**What the task requires:** Make an exact copy of the entries below and leave any picture out of it.

+++ Data extracts +++

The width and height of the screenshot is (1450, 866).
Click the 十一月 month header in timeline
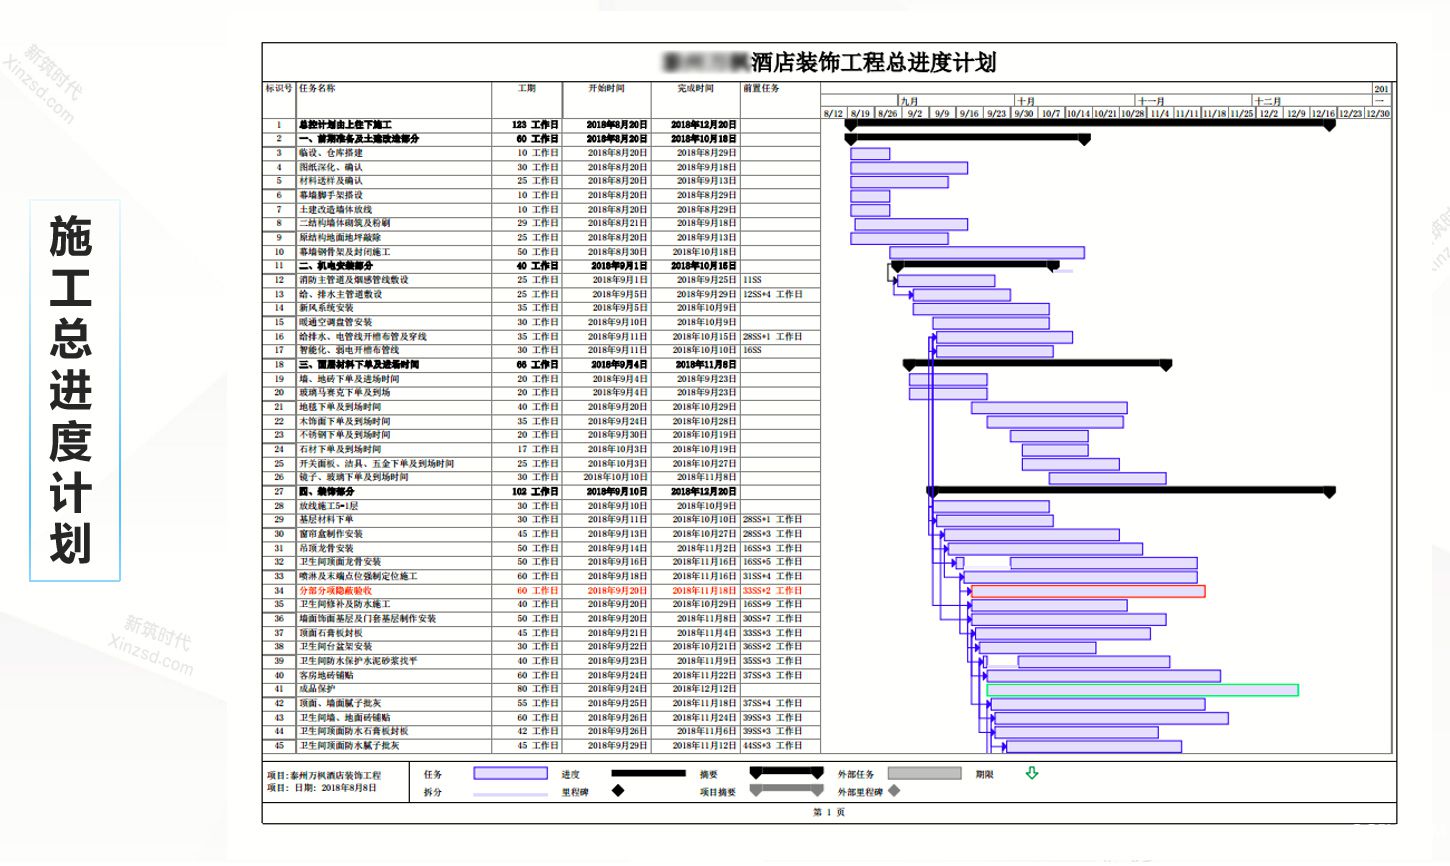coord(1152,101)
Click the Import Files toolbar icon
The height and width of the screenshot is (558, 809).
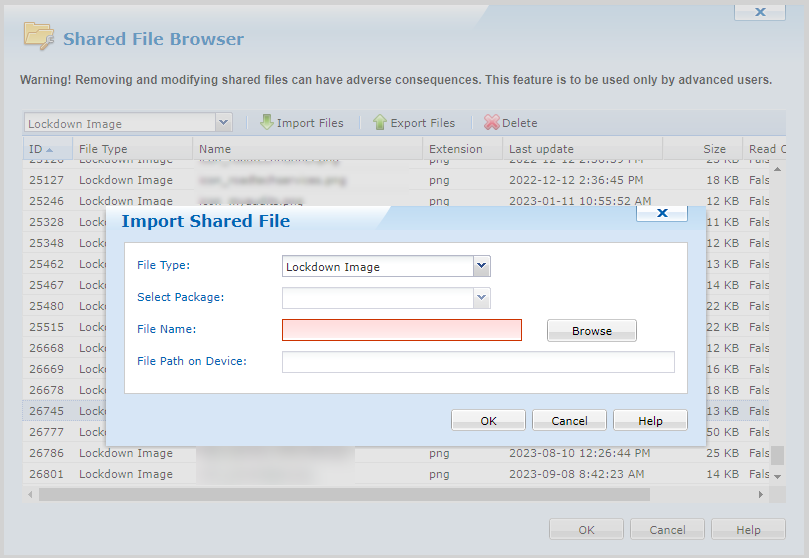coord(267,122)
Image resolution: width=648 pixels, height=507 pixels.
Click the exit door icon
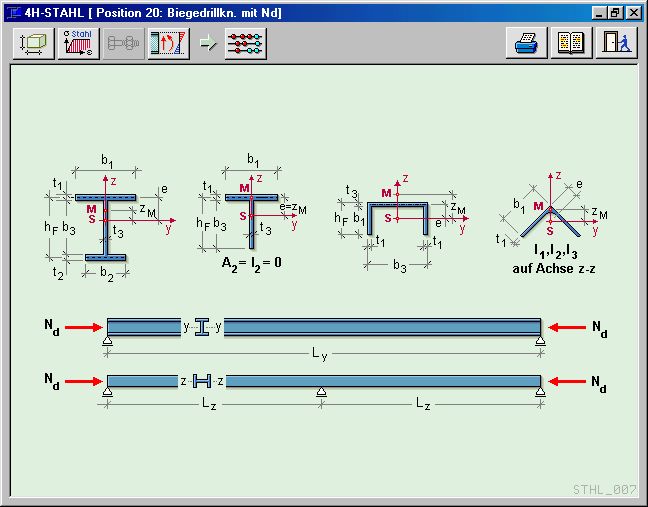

+++

**Written answer:**
The width and height of the screenshot is (1450, 866).
Click the 十一月 month header in timeline
coord(1152,101)
Click the Import Files toolbar icon
The height and width of the screenshot is (558, 809).
coord(267,122)
Image resolution: width=648 pixels, height=507 pixels.
Click the exit door icon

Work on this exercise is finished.